*Given problem*. Count the lines in the items below that contain the string "button", and give only the number.

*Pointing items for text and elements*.
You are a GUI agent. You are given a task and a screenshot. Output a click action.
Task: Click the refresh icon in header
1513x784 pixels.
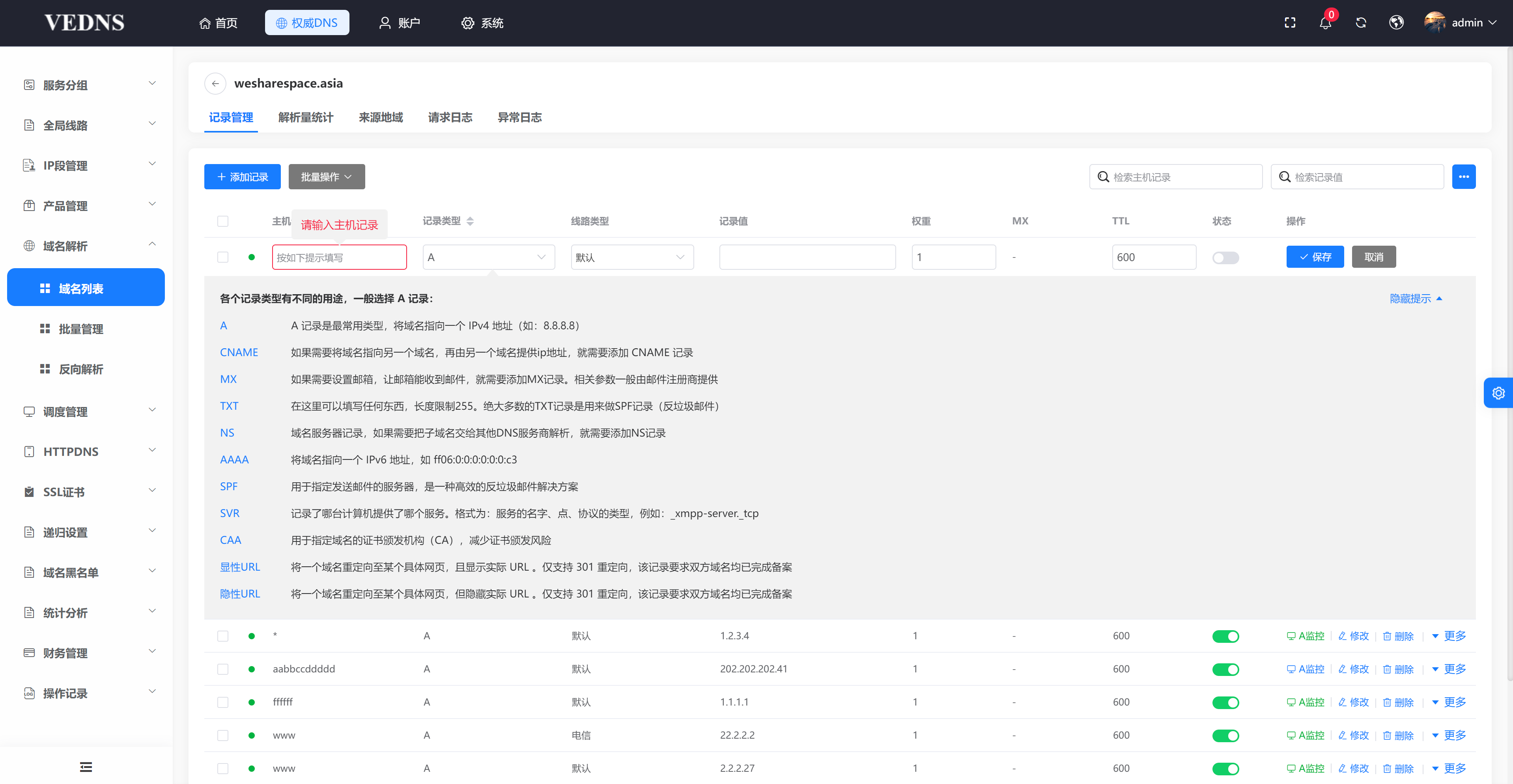(x=1361, y=23)
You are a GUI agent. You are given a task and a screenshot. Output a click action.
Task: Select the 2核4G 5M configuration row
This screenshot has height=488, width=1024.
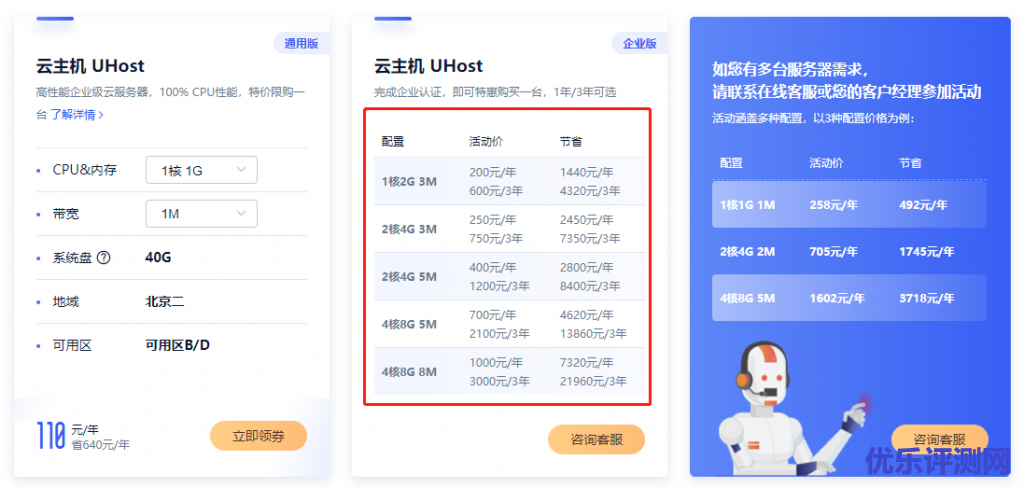pos(509,276)
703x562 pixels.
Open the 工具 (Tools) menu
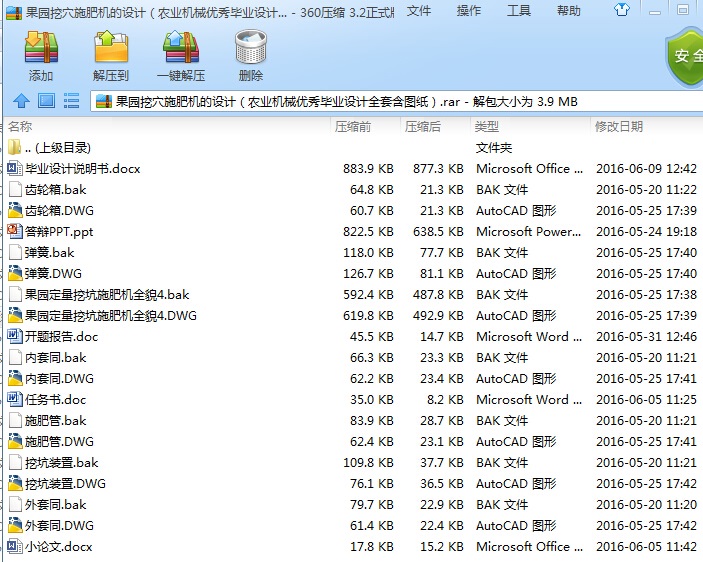click(x=518, y=11)
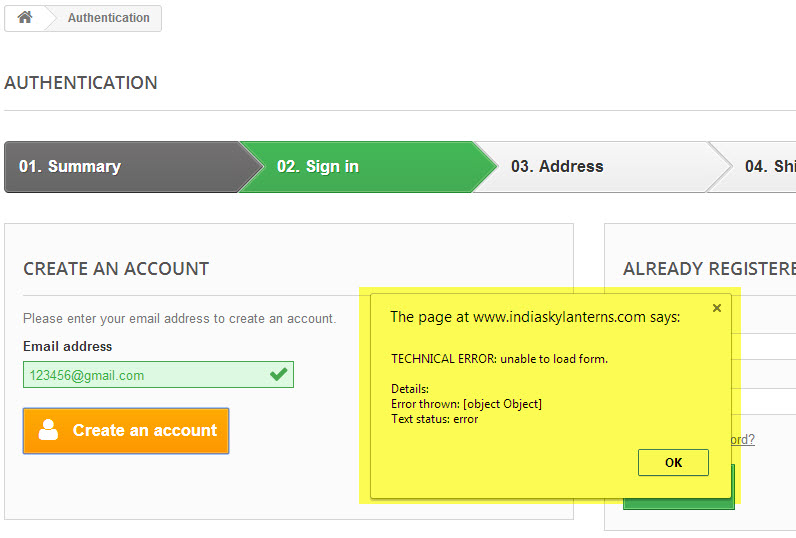
Task: Click the user silhouette icon on orange button
Action: [49, 430]
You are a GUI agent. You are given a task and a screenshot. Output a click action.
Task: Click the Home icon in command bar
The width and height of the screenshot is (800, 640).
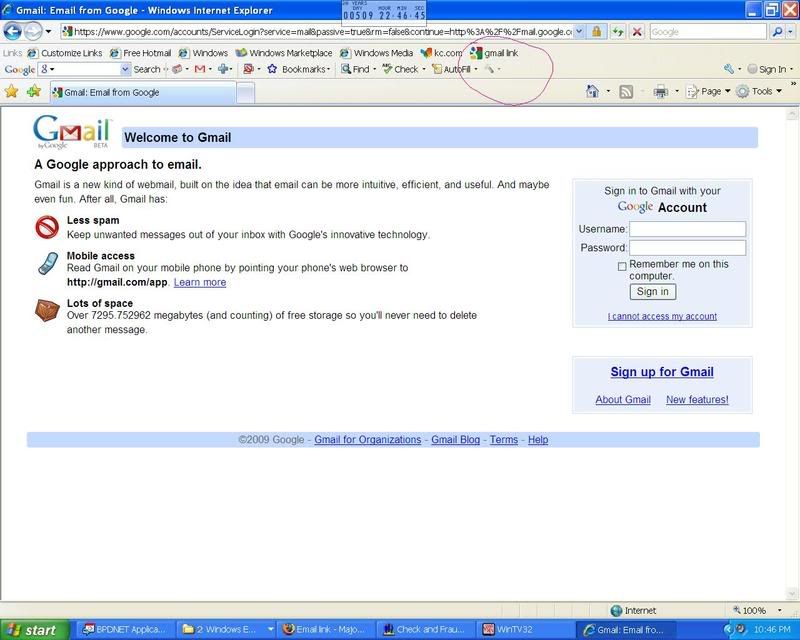tap(592, 91)
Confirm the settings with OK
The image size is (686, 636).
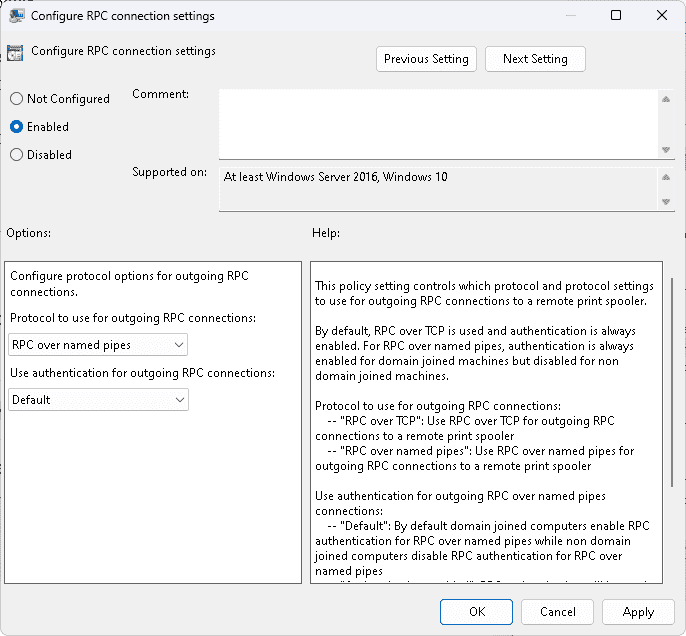click(x=477, y=612)
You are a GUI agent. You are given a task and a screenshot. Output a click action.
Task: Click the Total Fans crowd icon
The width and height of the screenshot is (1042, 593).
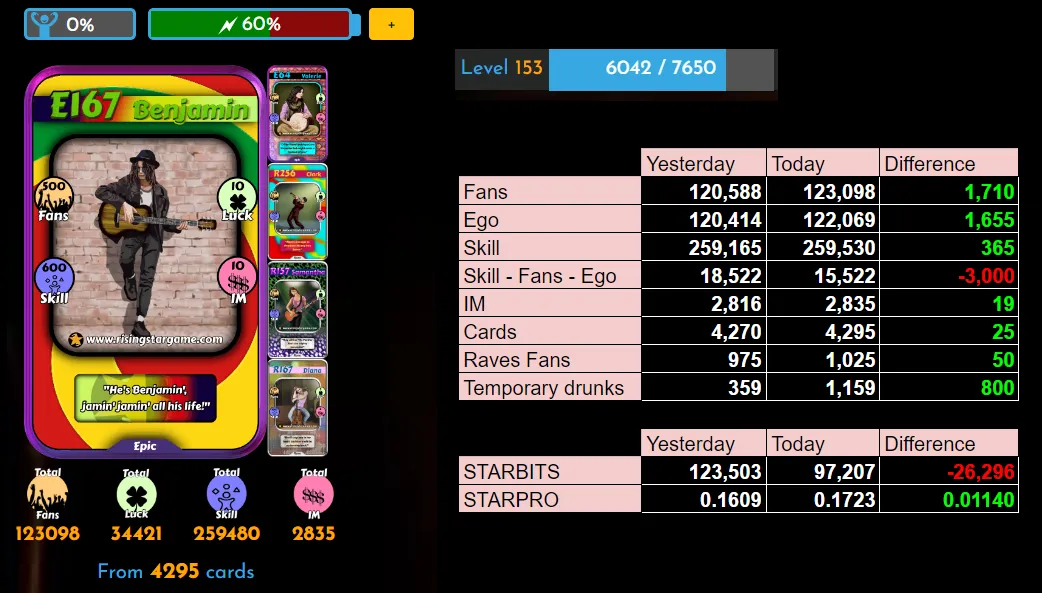tap(47, 495)
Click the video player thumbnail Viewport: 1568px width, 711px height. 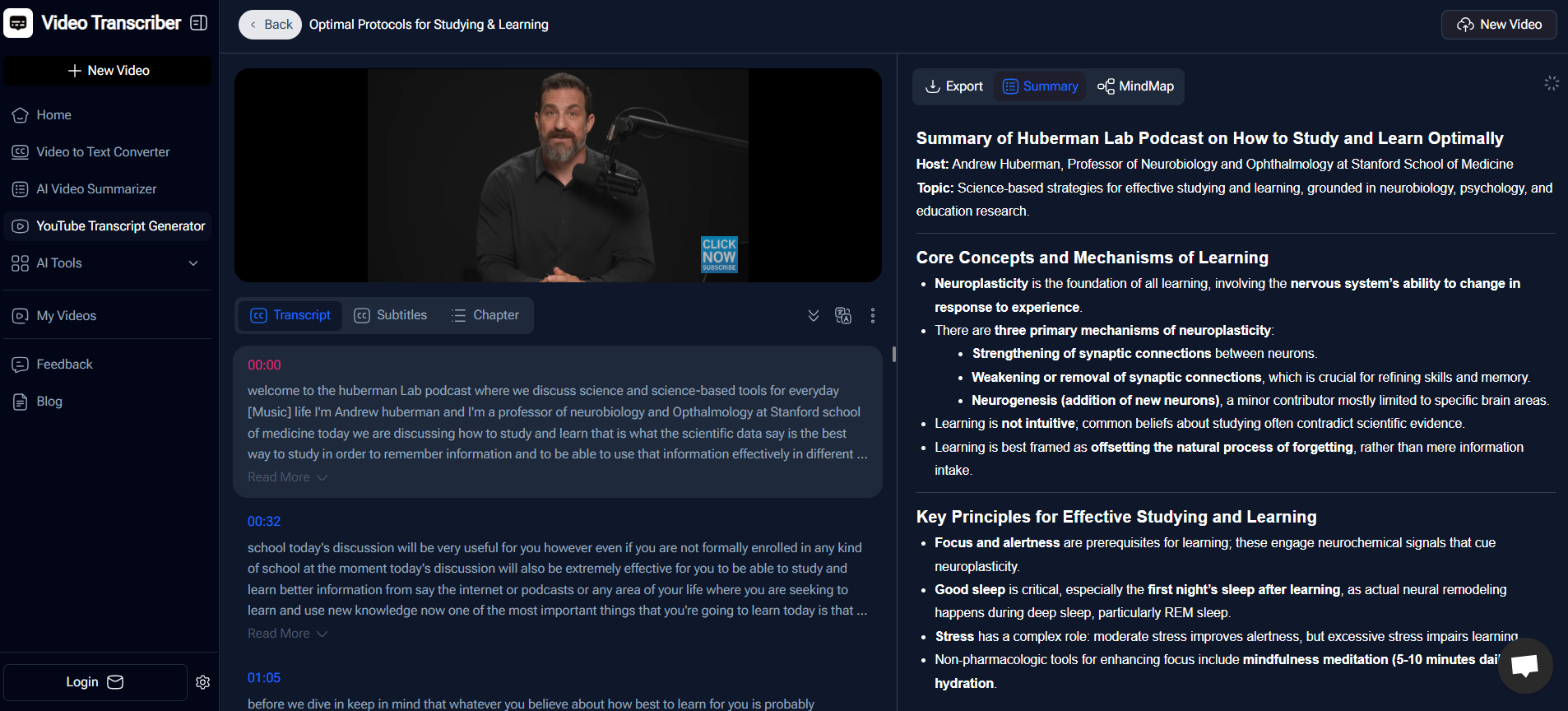pyautogui.click(x=558, y=175)
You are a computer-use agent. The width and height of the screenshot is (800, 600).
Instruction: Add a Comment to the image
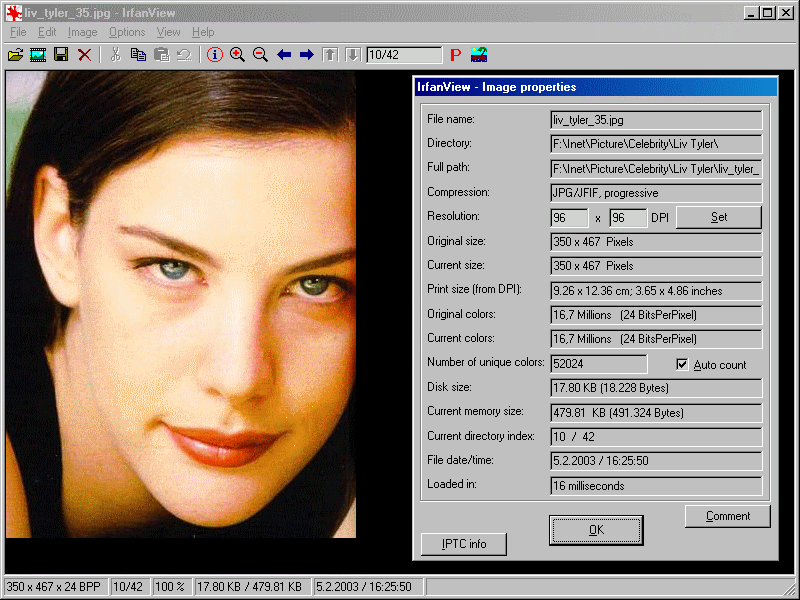[x=727, y=516]
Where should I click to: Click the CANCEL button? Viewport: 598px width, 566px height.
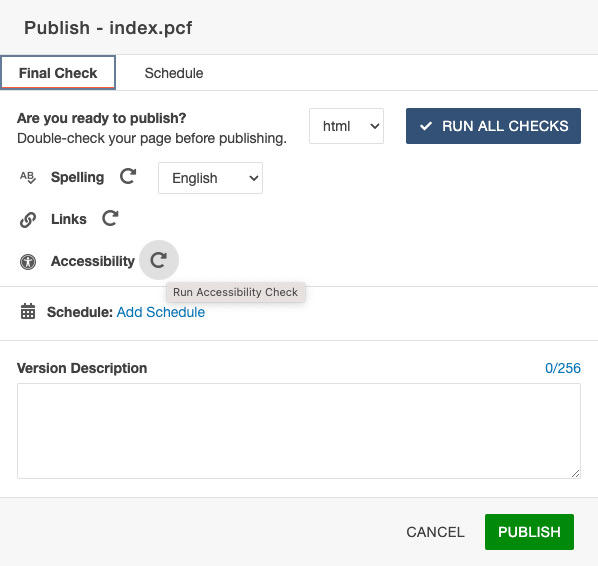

*Exercise response*. 2